Those of you who regularly follow the Cradled in Caricature blog will know that James Baker has been kind enough to make his images of the Ackermann ledgers at Coutts Bank available for public use under licence. Given that the opportunity to peruse the books of one of Georgian London’s most prestigious printsellers doesn’t come along every day, I decided to take up James’ offer and have spent the last two weeks slowly working my way through a portion of the ledgers and trying to make sense of the complex mass of information they contain. Now that I’ve finally finished transcribing a full twelve-months’ worth of data, I thought it was worth pausing in order to share a few initial thoughts on what this wonderful and unique source tells us about Rudolph Ackermann and the world he inhabited.

The ledgers may contain a vast amount of data but it doesn’t take one long to realise that they still only provide us with a fragmentary and at times frustratingly opaque view of Ackermann’s business activities. For starters, the lack of detail on the origins of the money being deposited into the account means that the ledgers tell us far more about Ackermann’s costs than his his earnings. Our analysis of the outgoing payments is also complicated by the fact that creditors were often only identified by their surname and in some cases, such as the various Williams’ that appear in the ledgers, it is difficult to tell whether we are dealing with one individual or a number of people with the same name.
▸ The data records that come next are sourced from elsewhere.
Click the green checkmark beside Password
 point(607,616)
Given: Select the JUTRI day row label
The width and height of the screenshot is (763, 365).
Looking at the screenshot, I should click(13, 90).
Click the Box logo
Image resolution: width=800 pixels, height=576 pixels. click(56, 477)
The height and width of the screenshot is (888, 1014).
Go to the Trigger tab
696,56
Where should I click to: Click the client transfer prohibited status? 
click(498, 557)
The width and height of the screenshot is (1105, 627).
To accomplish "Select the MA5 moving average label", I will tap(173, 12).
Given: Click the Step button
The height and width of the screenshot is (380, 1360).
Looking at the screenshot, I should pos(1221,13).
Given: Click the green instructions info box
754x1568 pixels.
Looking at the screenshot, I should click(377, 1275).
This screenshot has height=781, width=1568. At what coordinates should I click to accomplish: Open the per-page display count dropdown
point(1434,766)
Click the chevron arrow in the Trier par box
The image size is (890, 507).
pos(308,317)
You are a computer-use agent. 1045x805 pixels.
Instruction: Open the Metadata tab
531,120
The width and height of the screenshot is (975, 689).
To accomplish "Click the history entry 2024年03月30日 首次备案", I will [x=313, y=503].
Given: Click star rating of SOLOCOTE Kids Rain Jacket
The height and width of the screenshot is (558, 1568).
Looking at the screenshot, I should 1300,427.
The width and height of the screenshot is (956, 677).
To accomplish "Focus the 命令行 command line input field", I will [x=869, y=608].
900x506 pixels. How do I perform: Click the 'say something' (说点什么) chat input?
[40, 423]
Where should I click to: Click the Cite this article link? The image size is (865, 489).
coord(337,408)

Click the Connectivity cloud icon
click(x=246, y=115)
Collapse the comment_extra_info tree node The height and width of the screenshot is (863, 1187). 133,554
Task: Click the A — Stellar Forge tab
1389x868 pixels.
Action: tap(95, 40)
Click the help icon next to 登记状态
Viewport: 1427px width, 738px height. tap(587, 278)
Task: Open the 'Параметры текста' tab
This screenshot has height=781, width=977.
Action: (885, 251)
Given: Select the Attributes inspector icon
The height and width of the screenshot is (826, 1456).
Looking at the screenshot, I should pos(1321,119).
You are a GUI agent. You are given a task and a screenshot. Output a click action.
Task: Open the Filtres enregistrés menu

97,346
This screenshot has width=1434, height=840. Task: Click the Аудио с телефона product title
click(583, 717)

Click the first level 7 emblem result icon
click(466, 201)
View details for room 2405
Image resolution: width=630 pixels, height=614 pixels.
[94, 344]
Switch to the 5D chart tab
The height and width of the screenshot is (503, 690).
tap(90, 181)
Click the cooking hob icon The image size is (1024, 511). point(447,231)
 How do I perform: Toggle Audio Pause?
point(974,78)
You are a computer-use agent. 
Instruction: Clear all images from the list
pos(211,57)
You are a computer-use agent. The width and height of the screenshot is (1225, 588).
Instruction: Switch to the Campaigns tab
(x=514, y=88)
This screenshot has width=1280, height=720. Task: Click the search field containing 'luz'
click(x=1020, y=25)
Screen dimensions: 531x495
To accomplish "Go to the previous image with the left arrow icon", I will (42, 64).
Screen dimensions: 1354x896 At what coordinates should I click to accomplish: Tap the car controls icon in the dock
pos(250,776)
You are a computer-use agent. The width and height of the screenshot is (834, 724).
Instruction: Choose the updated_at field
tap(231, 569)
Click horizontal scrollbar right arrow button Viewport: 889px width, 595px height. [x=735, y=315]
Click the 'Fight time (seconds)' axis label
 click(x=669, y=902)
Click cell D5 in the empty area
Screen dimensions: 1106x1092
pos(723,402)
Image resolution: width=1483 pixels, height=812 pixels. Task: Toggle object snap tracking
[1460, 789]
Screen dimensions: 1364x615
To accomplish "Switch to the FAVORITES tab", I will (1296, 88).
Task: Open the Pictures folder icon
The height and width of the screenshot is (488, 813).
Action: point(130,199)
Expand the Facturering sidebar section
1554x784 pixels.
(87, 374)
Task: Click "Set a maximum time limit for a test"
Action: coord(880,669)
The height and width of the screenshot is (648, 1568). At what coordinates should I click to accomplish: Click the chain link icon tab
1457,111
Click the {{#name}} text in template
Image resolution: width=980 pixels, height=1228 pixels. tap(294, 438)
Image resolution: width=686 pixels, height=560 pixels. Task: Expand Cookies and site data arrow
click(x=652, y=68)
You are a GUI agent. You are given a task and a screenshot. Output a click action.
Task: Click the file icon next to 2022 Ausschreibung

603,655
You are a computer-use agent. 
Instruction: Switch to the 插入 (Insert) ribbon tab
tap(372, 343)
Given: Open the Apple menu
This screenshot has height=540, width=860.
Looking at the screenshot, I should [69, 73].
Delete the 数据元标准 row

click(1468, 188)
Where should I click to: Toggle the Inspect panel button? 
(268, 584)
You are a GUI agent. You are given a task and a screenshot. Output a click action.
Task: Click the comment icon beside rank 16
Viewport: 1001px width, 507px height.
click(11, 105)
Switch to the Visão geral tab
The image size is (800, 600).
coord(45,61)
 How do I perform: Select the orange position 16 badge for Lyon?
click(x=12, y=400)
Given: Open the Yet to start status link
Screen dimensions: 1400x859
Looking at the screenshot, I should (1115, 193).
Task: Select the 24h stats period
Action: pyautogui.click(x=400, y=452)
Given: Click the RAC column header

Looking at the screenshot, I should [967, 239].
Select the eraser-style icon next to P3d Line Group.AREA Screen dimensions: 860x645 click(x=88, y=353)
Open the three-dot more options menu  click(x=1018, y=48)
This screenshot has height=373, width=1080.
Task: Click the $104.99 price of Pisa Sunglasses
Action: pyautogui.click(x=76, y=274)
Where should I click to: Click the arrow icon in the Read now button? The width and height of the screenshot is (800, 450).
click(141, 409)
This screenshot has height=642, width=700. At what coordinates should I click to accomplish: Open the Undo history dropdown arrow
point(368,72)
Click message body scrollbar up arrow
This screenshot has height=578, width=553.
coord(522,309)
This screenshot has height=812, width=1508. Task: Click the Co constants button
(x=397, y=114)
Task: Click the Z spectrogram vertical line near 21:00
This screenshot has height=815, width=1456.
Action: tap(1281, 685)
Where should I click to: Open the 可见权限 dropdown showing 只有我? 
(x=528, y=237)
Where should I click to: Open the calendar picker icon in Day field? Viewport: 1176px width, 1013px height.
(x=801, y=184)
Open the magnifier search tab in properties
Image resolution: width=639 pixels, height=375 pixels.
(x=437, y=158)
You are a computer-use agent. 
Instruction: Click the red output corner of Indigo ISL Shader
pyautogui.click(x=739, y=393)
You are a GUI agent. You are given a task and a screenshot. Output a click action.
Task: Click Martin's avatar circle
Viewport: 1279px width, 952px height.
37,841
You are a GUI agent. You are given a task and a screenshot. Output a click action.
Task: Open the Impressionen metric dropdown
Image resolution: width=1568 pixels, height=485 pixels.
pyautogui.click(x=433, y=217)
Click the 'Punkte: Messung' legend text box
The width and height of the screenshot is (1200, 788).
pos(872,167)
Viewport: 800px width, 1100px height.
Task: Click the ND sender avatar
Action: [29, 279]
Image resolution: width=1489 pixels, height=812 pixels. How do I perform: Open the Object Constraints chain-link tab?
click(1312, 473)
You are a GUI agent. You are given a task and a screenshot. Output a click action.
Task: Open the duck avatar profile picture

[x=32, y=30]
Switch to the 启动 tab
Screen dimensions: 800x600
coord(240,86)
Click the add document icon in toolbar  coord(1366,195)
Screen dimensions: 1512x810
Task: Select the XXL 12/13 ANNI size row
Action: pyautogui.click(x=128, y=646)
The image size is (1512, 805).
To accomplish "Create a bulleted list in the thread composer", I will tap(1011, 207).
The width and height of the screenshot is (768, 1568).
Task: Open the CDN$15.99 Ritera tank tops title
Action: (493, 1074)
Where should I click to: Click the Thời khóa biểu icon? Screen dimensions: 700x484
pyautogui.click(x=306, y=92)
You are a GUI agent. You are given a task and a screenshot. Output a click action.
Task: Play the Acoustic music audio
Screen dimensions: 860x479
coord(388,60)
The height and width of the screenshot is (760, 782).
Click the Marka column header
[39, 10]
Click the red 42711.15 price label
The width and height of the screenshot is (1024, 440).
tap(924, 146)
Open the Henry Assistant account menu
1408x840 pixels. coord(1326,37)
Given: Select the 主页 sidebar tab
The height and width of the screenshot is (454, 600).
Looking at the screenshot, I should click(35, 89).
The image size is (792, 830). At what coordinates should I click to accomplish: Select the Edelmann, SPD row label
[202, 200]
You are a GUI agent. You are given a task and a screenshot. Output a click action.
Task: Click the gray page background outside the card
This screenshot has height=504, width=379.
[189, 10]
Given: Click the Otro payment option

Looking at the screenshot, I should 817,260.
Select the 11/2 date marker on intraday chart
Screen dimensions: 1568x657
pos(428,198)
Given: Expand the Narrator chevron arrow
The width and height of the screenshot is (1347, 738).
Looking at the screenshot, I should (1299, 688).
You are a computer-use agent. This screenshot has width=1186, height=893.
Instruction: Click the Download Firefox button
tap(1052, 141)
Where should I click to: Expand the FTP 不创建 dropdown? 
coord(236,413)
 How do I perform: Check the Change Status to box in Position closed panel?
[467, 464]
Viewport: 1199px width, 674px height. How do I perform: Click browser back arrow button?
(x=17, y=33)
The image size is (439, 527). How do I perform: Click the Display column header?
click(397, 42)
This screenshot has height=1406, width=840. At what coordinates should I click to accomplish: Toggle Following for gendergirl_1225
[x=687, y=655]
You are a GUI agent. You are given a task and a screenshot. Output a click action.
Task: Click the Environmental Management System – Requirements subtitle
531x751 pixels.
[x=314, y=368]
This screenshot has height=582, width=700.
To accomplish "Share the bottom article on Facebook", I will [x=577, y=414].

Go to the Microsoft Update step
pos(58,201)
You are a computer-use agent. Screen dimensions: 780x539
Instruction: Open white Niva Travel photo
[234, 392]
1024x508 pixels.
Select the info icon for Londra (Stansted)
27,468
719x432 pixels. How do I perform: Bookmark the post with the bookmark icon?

What follows is therefore a far from complete picture of Ackermann’s publishing activities in a twelve month period straddling the years 1818 and 1819. It is fully open to reinterpretation and challenge and will no doubt be revised as further transcription work allows me to make more sense of the nature of Ackermann’s business.

Once I’d finished copying out the relevant sections of the ledgers, I decided to cross-reference the names that appeared against the London Post Office Directory for 1819, the British Book Trade Index and the catalogue of the British Museum, in order to see how many entries referred to individuals that had some connection with Ackermann’s publishing activities. At the end of this process I was left with a list of 30 business addresses which I ran through Batchgeo and dropped on a modern map of London.Map

One of the most surprising features of the map was the extent of the geographic area covered by Ackermann’s business contacts. My previous work on mapping the Georgian print trade had led me to believe that it was an industry that was firmly rooted in central London, whereas in fact elements of the trade stretched out into the suburbs and possibly beyond into the surrounding towns of Middlesex and Surrey. I had also speculated whether the apparent clustering of print-related businesses in the City and the West End had resulted in the creation of two disparate, or even competing, metropolitan publishing hubs which catered for different markets and had little interaction with each other. Examination of the ledgers now renders this theory completely redundant, as it reveals that the majority of Ackermann’s suppliers were located in the area between Cheapside and Fenchurch Street.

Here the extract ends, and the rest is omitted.